Ask mental healthcare experts, “What is at the top of our list when it comes to helping women improve their lives?” and they will say “ending domestic violence.”  The statistics for this national epidemic will, if you excuse the expression, shake you to your bones.

Relationship abuse, a pattern of domestic violent behavior, domination and being victimized by a physically0 more powerful person can happen to anyone regardless of race, age, sexual orientation, religion, gender, educational background or income level.  It can be emotional abuse, which violence with words, and/or physical abuse in which a person is physically harmed.

National Statistics

  • Every 12 seconds a woman is beaten by her partner.
  • 52% of female murder victims are killed by their partners.
  • More than half of Americans know some one who has been involved in a violent relationship – either as a victim or as an abuser.
  • Domestic violence is the number one cause of emergency room visits b women.
  • Children from violent homes ae 74% more likely to commit assault.

How You Can Help:

Talking to a person you believe is being abused is the first step to getting her help.  Try not to put her on the spot.  Bring it up gently, and don’t force it if she does not want to talk.  Tell her the reasons you are asking, remind her that abuse is a crime, there is no acceptable excuse for it and  it is not her fault.  Be a friend with an open heart and open mind.  Then when she is ready, she may tell you what you expected to hear.  At that point, you can get the help she needs for herself and her children.

More than half the children who witness their fathers beating their mothers become batterers or victims too.  Boys are more likely to become batterers.  Girls frequently date or marry abusers and nearly 80% of girls who have been physically abused by guys they date continue to see them.

Use this phone number to find out where to get help in your area.  1-800-799-SAFE (7233).  If you are a victim of abuse, use this number to find out about resources that can be of help. 

A Strong Woman Is Someone Who:

  • Is willing and able to make decisions about her activities, her future and her family.
  • Speaks her mind in a relationship.
  • Refuses to do things that make her uncomfortable.
  • Expects people to treat her with respect and affection even when they are angry or disappointed.
  • Expects equal relationships where partners take turns giving and receiving from each other.
  • Knows that destructive relationships hurt her self-esteem, as well mental and physical well-being.
  • Knows that any violence is unacceptable.

The Warning Signs:

If you’re concerned that you, a family member or friend is in an abusive relationship, but you are not sure, use these 10 warning signs, plus your instinct, to make a decision. 

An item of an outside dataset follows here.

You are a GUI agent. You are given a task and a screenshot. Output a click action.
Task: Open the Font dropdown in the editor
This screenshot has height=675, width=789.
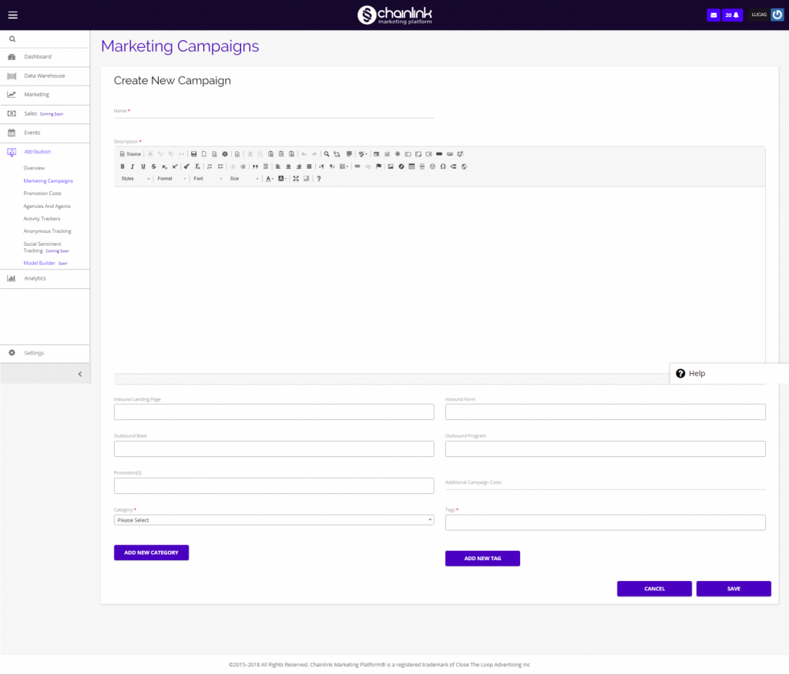coord(207,179)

  1. When your friend and her partner are together, he acts very controlling and put her down in front of others.
  2. He acts extremely jealous of others who pay attention to her, especially men.
  3. She becomes quiet when he is around and seems afraid of making him angry.
  4. She stops seeing her friends and family members, becoming more and more isolated.   
  5. He controls her finances, her behavior and even with whom she socializes.
  6. She often cancels plans at the last minute.
  7. You see him violently lose his temper, striking or breaking objects.
  8. She often has unexplained injuries, or the explanations she offers don’t add up (sometimes you won’t see bruises, as batterers target their blows to areas that clothing covers).
  9. She has casually mention his violent behavior, but laughs it off as a joke.
  10. Her child is frequently upset, quiet or withdrawn and won’t say why.


How is your relationship?  Does your partner:

  • Embarrass you with bad names and put-downs?
  • Look at you or act in ways that scare you?
  • Control what you do, who you see or talk to, or where you go?
  • Stop you from seeing or talking to friends or family?
  • Take your money or Social Security, make you ask for money, or refuse to give you money?
  • Make all the decisions?
  • Tell you you’re a bad parent or threaten to take away or hurt your children?
  • Act like the abuse is no big deal, it’s your fault, or even deny doing it?
  • Destroy your property or threaten to kill your pets?
  • Intimidate you with guns, knives or other weapons?
  • Shove you, slap or hit you?
  • Force you to drop charges?
  • Threaten to commit suicide?
  • Threaten to kill you?

*If you’ve answered yes to any of these, contact a local family violence prevention resource or call 1-800-799-7233 (SAFE).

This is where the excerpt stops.